• Material for this exercise

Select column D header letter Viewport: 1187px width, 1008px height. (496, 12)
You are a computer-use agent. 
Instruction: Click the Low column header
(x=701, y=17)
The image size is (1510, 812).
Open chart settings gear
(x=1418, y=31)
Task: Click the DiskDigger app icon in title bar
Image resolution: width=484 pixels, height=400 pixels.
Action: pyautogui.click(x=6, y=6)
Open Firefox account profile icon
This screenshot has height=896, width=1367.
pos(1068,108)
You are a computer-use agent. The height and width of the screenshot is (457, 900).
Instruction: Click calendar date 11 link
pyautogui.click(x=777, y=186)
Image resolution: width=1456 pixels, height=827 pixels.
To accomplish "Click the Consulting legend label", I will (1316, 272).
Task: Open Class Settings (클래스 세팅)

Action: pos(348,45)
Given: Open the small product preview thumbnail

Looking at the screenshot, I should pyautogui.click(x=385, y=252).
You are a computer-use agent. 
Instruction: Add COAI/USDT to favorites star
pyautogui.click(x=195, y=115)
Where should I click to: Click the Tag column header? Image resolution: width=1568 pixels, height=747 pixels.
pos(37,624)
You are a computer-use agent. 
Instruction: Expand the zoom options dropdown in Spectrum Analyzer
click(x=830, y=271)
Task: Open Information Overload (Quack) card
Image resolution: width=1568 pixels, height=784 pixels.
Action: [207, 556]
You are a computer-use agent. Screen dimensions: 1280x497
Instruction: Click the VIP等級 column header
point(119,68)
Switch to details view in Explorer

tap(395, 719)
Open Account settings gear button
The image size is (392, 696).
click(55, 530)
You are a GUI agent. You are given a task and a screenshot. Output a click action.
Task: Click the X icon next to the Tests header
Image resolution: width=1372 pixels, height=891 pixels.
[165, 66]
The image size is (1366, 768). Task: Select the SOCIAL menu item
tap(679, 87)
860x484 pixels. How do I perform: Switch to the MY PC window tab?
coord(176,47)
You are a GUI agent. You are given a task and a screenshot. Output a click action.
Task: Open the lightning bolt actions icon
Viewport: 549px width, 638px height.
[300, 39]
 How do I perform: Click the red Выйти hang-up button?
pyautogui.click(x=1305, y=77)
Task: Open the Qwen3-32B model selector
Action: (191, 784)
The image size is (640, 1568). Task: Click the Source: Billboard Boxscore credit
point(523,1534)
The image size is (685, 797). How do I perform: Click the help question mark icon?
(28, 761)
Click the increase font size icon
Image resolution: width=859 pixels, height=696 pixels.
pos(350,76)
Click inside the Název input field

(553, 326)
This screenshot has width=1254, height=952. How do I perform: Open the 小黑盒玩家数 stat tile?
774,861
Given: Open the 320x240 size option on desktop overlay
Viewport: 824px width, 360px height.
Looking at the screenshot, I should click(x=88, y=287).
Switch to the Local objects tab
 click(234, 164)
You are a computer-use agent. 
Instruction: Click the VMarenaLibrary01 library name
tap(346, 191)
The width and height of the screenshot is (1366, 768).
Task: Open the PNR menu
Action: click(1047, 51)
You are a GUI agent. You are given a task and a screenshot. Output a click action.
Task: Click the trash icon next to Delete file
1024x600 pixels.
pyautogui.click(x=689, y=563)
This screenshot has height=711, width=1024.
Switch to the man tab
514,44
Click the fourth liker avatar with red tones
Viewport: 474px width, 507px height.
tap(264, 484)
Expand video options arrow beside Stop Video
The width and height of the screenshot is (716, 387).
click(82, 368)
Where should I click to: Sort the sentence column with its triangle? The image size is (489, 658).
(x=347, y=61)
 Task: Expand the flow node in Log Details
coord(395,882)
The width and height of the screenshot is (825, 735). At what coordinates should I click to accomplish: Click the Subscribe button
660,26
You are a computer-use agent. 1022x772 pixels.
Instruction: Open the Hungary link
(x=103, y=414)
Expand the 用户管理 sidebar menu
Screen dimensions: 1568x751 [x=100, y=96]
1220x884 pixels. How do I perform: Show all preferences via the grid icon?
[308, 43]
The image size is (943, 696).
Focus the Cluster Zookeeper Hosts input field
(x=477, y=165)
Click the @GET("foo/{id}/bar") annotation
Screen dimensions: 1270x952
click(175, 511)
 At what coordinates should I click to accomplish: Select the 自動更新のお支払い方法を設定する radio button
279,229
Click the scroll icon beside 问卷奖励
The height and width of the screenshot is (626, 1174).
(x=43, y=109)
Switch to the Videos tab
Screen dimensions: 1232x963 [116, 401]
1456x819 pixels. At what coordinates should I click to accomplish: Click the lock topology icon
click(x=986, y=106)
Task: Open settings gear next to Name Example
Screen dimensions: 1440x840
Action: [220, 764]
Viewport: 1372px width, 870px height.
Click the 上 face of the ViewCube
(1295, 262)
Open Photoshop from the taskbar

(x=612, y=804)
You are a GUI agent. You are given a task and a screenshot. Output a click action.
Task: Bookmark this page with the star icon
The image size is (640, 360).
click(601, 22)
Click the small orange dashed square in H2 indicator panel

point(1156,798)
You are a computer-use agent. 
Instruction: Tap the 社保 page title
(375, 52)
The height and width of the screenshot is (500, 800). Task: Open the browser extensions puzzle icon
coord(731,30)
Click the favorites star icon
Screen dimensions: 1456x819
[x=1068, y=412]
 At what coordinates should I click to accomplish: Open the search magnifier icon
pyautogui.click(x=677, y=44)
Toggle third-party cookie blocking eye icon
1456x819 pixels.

• Work to complete
Please rewrite the lines of the rows above as a numbered list, leaving out any blank lines.

• Exercise result
1. Select column D header letter Viewport: 1187px width, 1008px height. (496, 12)
2. You are a computer-use agent. 
3. Instruction: Click the Low column header
4. (x=701, y=17)
5. The image size is (1510, 812).
6. Open chart settings gear
7. (x=1418, y=31)
8. Task: Click the DiskDigger app icon in title bar
9. Image resolution: width=484 pixels, height=400 pixels.
10. Action: pyautogui.click(x=6, y=6)
11. Open Firefox account profile icon
12. This screenshot has height=896, width=1367.
13. pos(1068,108)
14. You are a computer-use agent. The height and width of the screenshot is (457, 900).
15. Instruction: Click calendar date 11 link
16. pyautogui.click(x=777, y=186)
17. Image resolution: width=1456 pixels, height=827 pixels.
18. To accomplish "Click the Consulting legend label", I will (1316, 272).
19. Task: Open Class Settings (클래스 세팅)
20. Action: pos(348,45)
21. Given: Open the small product preview thumbnail
22. Looking at the screenshot, I should pyautogui.click(x=385, y=252).
23. You are a computer-use agent. 
24. Instruction: Add COAI/USDT to favorites star
25. pyautogui.click(x=195, y=115)
26. Where should I click to: Click the Tag column header? Image resolution: width=1568 pixels, height=747 pixels.
27. pos(37,624)
28. You are a computer-use agent. 
29. Instruction: Expand the zoom options dropdown in Spectrum Analyzer
30. click(x=830, y=271)
31. Task: Open Information Overload (Quack) card
32. Image resolution: width=1568 pixels, height=784 pixels.
33. Action: [207, 556]
34. You are a computer-use agent. Screen dimensions: 1280x497
35. Instruction: Click the VIP等級 column header
36. point(119,68)
37. Switch to details view in Explorer
38. tap(395, 719)
39. Open Account settings gear button
40. The image size is (392, 696).
41. click(55, 530)
42. You are a GUI agent. You are given a task and a screenshot. Output a click action.
43. Task: Click the X icon next to the Tests header
44. Image resolution: width=1372 pixels, height=891 pixels.
45. [165, 66]
46. The image size is (1366, 768). Task: Select the SOCIAL menu item
47. tap(679, 87)
48. 860x484 pixels. How do I perform: Switch to the MY PC window tab?
49. coord(176,47)
50. You are a GUI agent. You are given a task and a screenshot. Output a click action.
51. Task: Open the lightning bolt actions icon
52. Viewport: 549px width, 638px height.
53. [300, 39]
54.  How do I perform: Click the red Выйти hang-up button?
55. pyautogui.click(x=1305, y=77)
56. Task: Open the Qwen3-32B model selector
57. Action: (191, 784)
58. The image size is (640, 1568). Task: Click the Source: Billboard Boxscore credit
59. point(523,1534)
60. The image size is (685, 797). How do I perform: Click the help question mark icon?
61. (28, 761)
62. Click the increase font size icon
63. Image resolution: width=859 pixels, height=696 pixels.
64. pos(350,76)
65. Click inside the Název input field
66. (553, 326)
67. This screenshot has width=1254, height=952. How do I perform: Open the 小黑盒玩家数 stat tile?
68. 774,861
69. Given: Open the 320x240 size option on desktop overlay
70. Viewport: 824px width, 360px height.
71. Looking at the screenshot, I should click(x=88, y=287).
72. Switch to the Local objects tab
73.  click(234, 164)
74. You are a computer-use agent. 
75. Instruction: Click the VMarenaLibrary01 library name
76. tap(346, 191)
77. The width and height of the screenshot is (1366, 768).
78. Task: Open the PNR menu
79. Action: click(1047, 51)
80. You are a GUI agent. You are given a task and a screenshot. Output a click action.
81. Task: Click the trash icon next to Delete file
82. 1024x600 pixels.
83. pyautogui.click(x=689, y=563)
84. This screenshot has height=711, width=1024.
85. Switch to the man tab
86. 514,44
87. Click the fourth liker avatar with red tones
88. Viewport: 474px width, 507px height.
89. tap(264, 484)
90. Expand video options arrow beside Stop Video
91. The width and height of the screenshot is (716, 387).
92. click(82, 368)
93. Where should I click to: Sort the sentence column with its triangle? The image size is (489, 658).
94. (x=347, y=61)
95.  Task: Expand the flow node in Log Details
96. coord(395,882)
97. The width and height of the screenshot is (825, 735). At what coordinates should I click to accomplish: Click the Subscribe button
98. 660,26
99. You are a computer-use agent. 1022x772 pixels.
100. Instruction: Open the Hungary link
101. (x=103, y=414)
102. Expand the 用户管理 sidebar menu
103. Screen dimensions: 1568x751 [x=100, y=96]
104. 1220x884 pixels. How do I perform: Show all preferences via the grid icon?
105. [308, 43]
106. The image size is (943, 696).
107. Focus the Cluster Zookeeper Hosts input field
108. (x=477, y=165)
109. Click the @GET("foo/{id}/bar") annotation
110. Screen dimensions: 1270x952
111. click(175, 511)
112.  At what coordinates should I click to accomplish: Select the 自動更新のお支払い方法を設定する radio button
113. 279,229
114. Click the scroll icon beside 问卷奖励
115. The height and width of the screenshot is (626, 1174).
116. (x=43, y=109)
117. Switch to the Videos tab
118. Screen dimensions: 1232x963 [116, 401]
119. 1456x819 pixels. At what coordinates should I click to accomplish: Click the lock topology icon
120. click(x=986, y=106)
121. Task: Open settings gear next to Name Example
122. Screen dimensions: 1440x840
123. Action: [220, 764]
124. Viewport: 1372px width, 870px height.
125. Click the 上 face of the ViewCube
126. (1295, 262)
127. Open Photoshop from the taskbar
128. (x=612, y=804)
129. You are a GUI agent. You are given a task and a screenshot. Output a click action.
130. Task: Bookmark this page with the star icon
131. The image size is (640, 360).
132. click(601, 22)
133. Click the small orange dashed square in H2 indicator panel
134. point(1156,798)
135. You are a computer-use agent. 
136. Instruction: Tap the 社保 page title
137. (375, 52)
138. The height and width of the screenshot is (500, 800). Task: Open the browser extensions puzzle icon
139. coord(731,30)
140. Click the favorites star icon
141. Screen dimensions: 1456x819
142. [x=1068, y=412]
143.  At what coordinates should I click to accomplish: Open the search magnifier icon
144. pyautogui.click(x=677, y=44)
145. Toggle third-party cookie blocking eye icon
146. 1456x819 pixels.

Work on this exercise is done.